Mais alors, à qui la faute ? Pas à Rousseau, ni à Voltaire lui-même, comme dans la chanson de Gavroche, mais à l’Anglaise Evelyn Beatrice Hall qui, dans un livre, The Friends of Voltaire, publié en 1906 sous le pseudonyme de S. G. Tallentyre, utilisa la célèbre formule pour résumer la pensée voltairienne. « « I disapprove of what you say, but I will defend to the death your right to say it », was his attitude now », écrit-elle. Elle confirmera par la suite que c’était sa propre expression et qu’elle n’aurait pas dû être mise entre guillemets. Qu’elle soit due à la maladresse de l’auteur ou de l’éditeur, la citation a été rapidement traduite en français avant de connaître le succès que l’on sait.
Si la devise n’est pas de Voltaire, il n’en demeure pas moins qu’elle illustre sa philosophie, telle qu’elle paraît notamment dans ses Questions sur l’Encyclopédie : « J’aimais l’auteur du livre de l’Esprit (Helvétius). Cet homme valait mieux que tous ses ennemis ensemble ; mais je n’ai jamais approuvé ni les erreurs de son livre, ni les vérités triviales qu’il débite avec emphase.
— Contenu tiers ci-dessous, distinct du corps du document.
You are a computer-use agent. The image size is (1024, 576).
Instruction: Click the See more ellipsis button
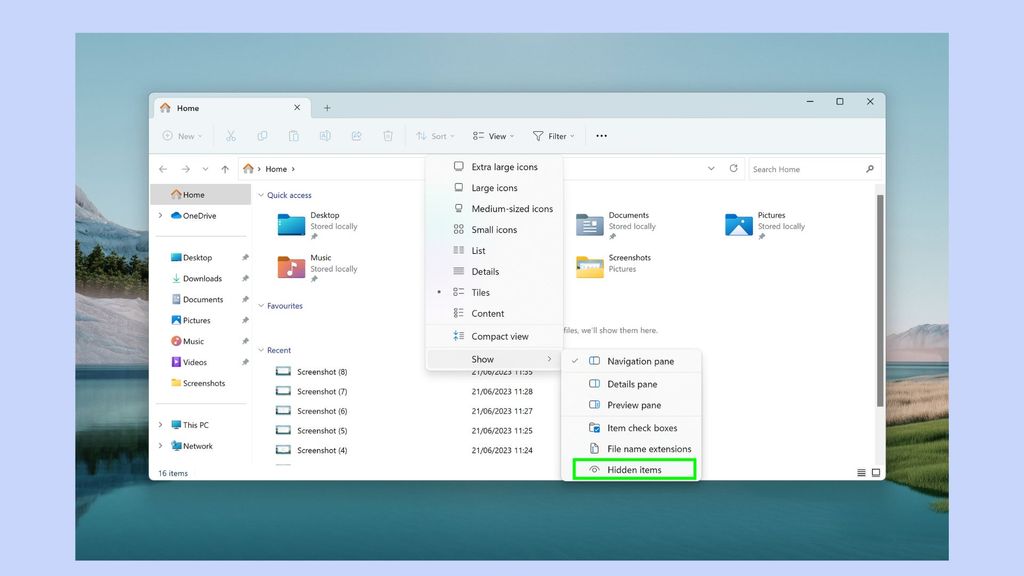pos(601,136)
J’ai pris son parti hautement, quand des hommes absurdes l’ont condamné pour ces vérités mêmes. »
Une autre citation apocryphe de Voltaire a été reprise en janvier 2014 dans le cadre de l’affaire Dieudonné : « Pour savoir qui vous dirige vraiment, il suffit de regarder ceux que vous ne pouvez pas critiquer. » En réalité, c’est un écrivain controversé anglais, Kevin Alfred Strom, qui en revendique la paternité sur son site internet.
Sandrine Campese
http://www.projet-voltaire.fr/blog/actualite/voltaire-na-jamais-dit-je-ne-suis-pas-daccord-avec-vous-mais-je-me-battrai
Commentaire de Le Lutin d'Ecouves posté le 11-01-2015 à 18:55:04
Je connaissais ce fait. On ne prête qu'aux riches, c'est comme pour Einstein à qui l'on attribue bien des déclarations.
Commentaire de Japhy posté le 12-01-2015 à 14:09:17
Bien sûr, on a l'impression que tout se répète, mais que faire concrètement, dans le système éducatif par exemple? Il faut décider des priorités prioritaires, en terme de budget notamment. Mais même sur le fond même du contenu éducatif, c'est compliqué.
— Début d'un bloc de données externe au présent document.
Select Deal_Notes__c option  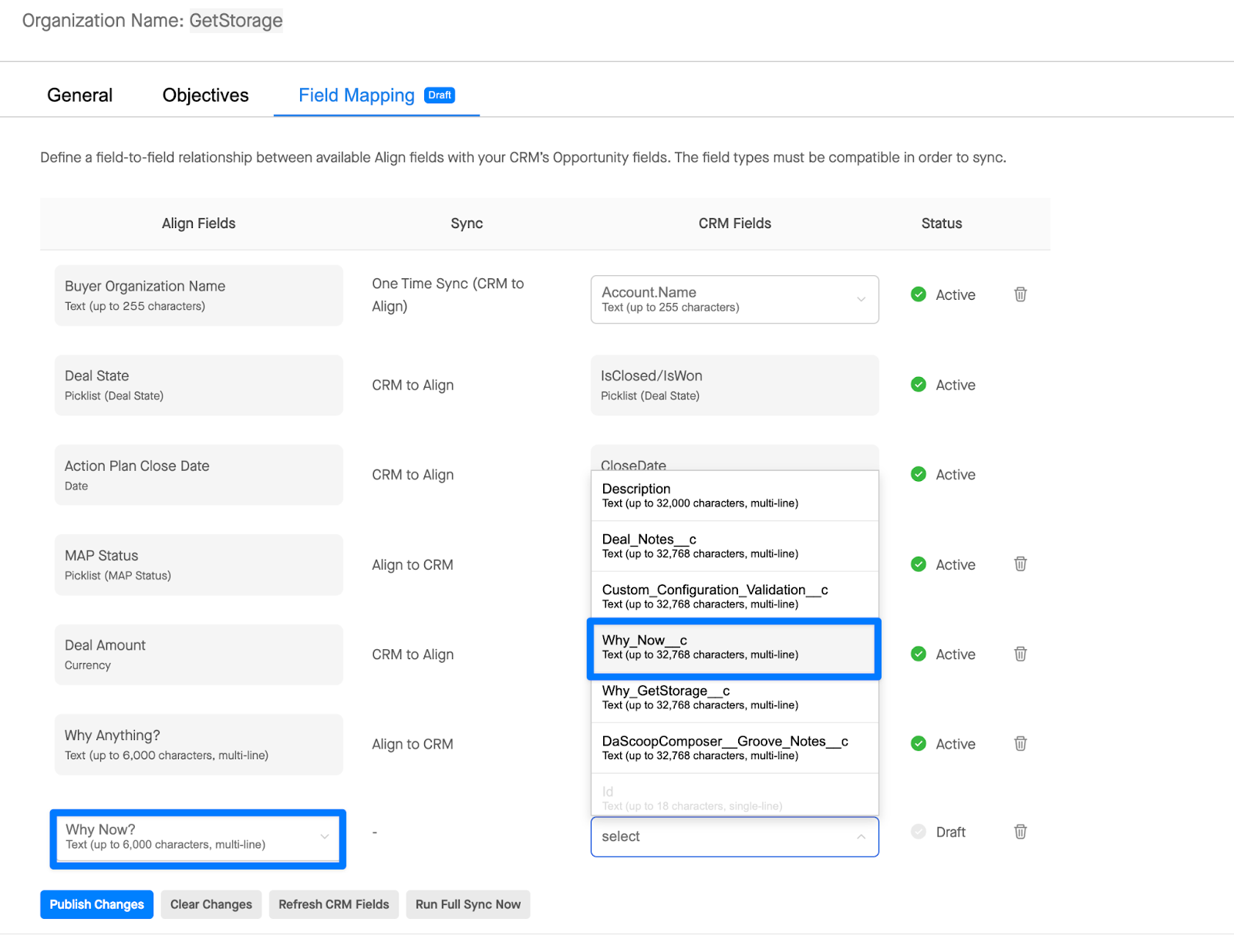click(x=733, y=546)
L'enseignement du "fait" religieux (le "fait", quel mot bizarre pour une croyance) à l'école n'a rien changé évidemment. Plus étonnant peut-être, celui des origines de la Terre et des Espèces non plus, quel dommage...
Certains militent pour un enseignement de la philosophie plus "précoce", dès la seconde, c'est le cas de R. Enthoven par exemple.
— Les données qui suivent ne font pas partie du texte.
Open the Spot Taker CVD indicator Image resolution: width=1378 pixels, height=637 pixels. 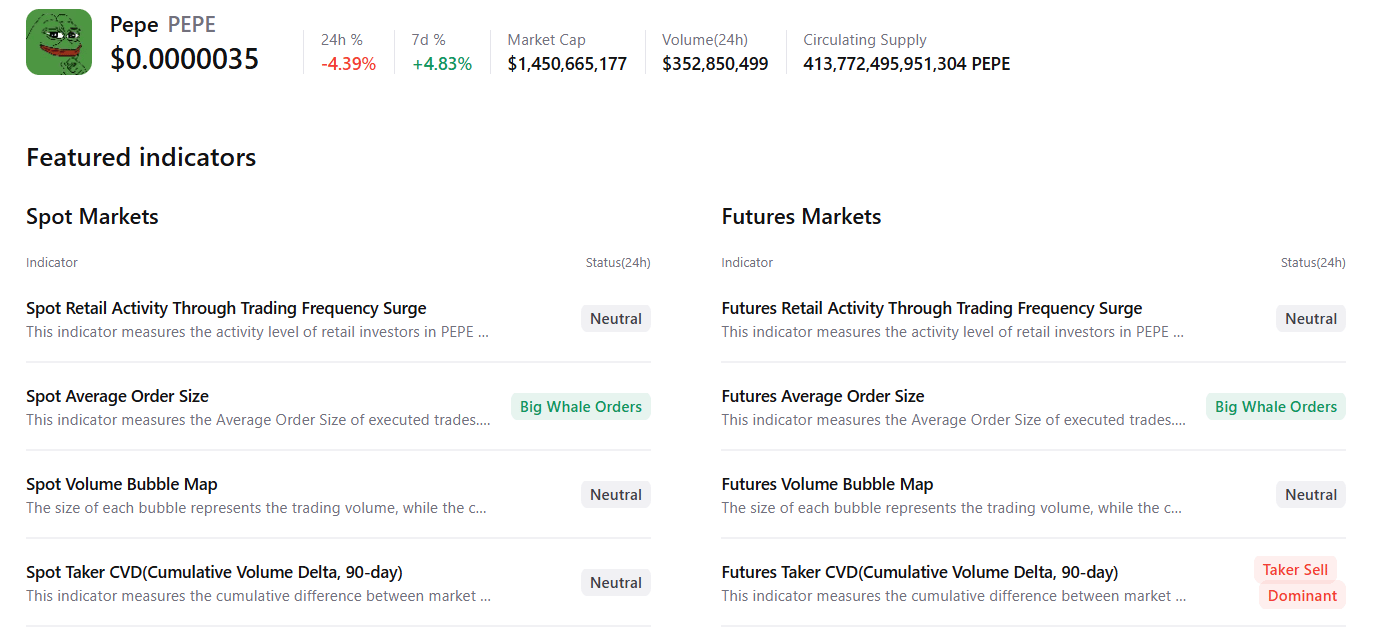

Mais ce n'est pas si simple, les concepts philosophiques ne trouvent pas si facilement leur chemin dans la tête des minots de 15 ans (et j'en sais quelque chose), à moins qu'on les mette à leur portée, ce qui devrait être possible, pour certains de ces concepts au moins.
Bref, je ne sais pas, il va falloir se remuer les méninges!